Lenz study finds 67% disagreement among top AI models on real-world claims
Analysis of 1,000 organic user submissions shows that majority consensus among AI systems does not equate to ground truth, particularly for nuanced or recent queries.
A study published on 28 May 2026 by the fact-checking platform Lenz has revealed that five leading large language models disagreed on the verdict of 67% of 1,000 real-world fact-check claims. The research analysed organic user submissions collected between February and May 2026, testing the capabilities of GPT-5.4, Claude Opus 4.7, Gemini 3 Pro, Gemini 3 Pro + Search, and Sonar Pro. The findings indicate that while the models showed non-trivial agreement, they frequently diverged, particularly on nuanced or middle-ground verdicts.
The analysis required the models to classify claims into one of four categories: True, Mostly True, Misleading, or False. An option to abstain was excluded to ensure symmetric cross-model comparison and force a definitive classification. The study calculated Krippendorff’s alpha (ordinal) at 0.639, indicating limited agreement among the models. This metric suggests that the models' verdicts are structured rather than random, but not consistent enough to treat the panel as a single interchangeable judge.
On 34% of claims, at least two models picked verdicts that were two or more buckets apart, such as True versus False. This indicates substantive disagreement beyond simple calibration shifts. The research highlighted that majority agreement among AI models does not equate to ground truth. A majority verdict is sometimes wrong, and an individual dissenting model is sometimes right, meaning the majority serves only as a structural reference point for measuring disagreement rather than a stand-in for correctness.
Gemini 3 Pro and Gemini 3 Pro + Search showed the highest peer agreement at 75%, a result attributed to them sharing a base model. In contrast, Claude Opus 4.7 and Gemini 3 Pro showed the lowest pairwise agreement at 53%. The study excluded Lenz’s own verdicts from the analysis to focus solely on frontier-model disagreement, noting that a meaningful accuracy comparison requires human-labeled ground truth which is currently unavailable for this specific corpus.

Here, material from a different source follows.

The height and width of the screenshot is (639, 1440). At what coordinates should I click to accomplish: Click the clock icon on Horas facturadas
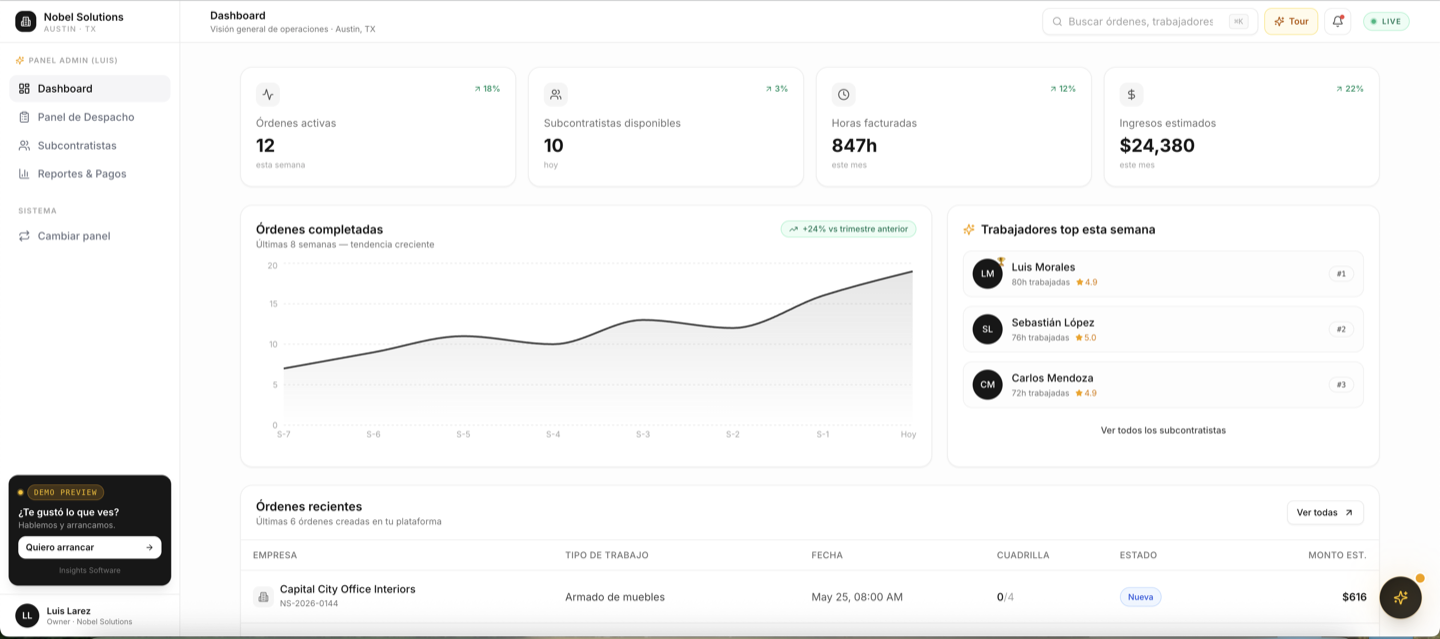click(844, 95)
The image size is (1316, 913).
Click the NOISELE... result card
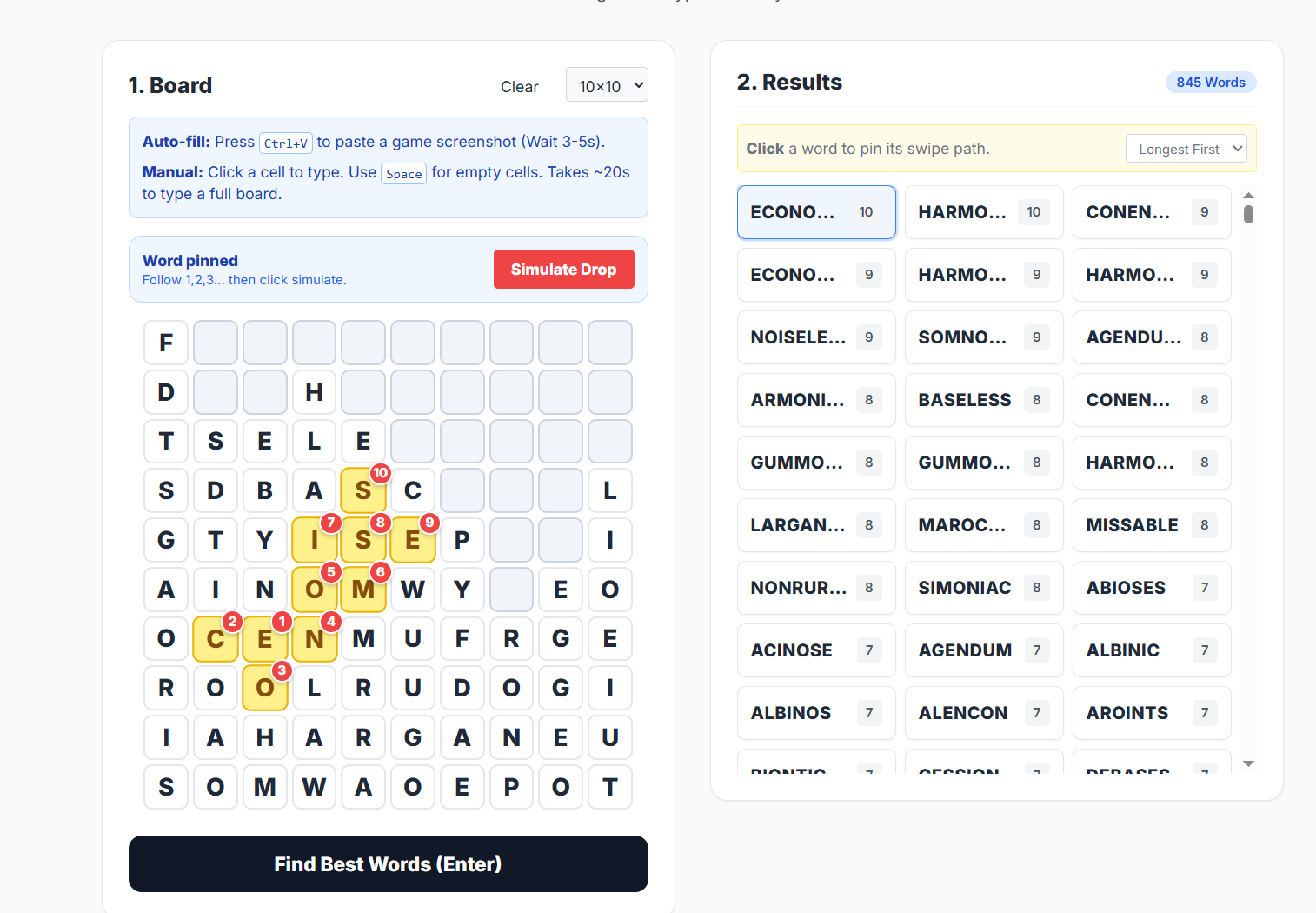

The research highlights that significant disagreement persists even among top-tier frontier systems when faced with recent, uncurated real-world queries. These claims were unlikely to appear in any training corpus with a gold label attached, removing the possibility of pattern-matching against benchmark leaderboards. A companion study is planned to human-label the corpus and compare both the frontier models and Lenz’s verdicts against human ground truth.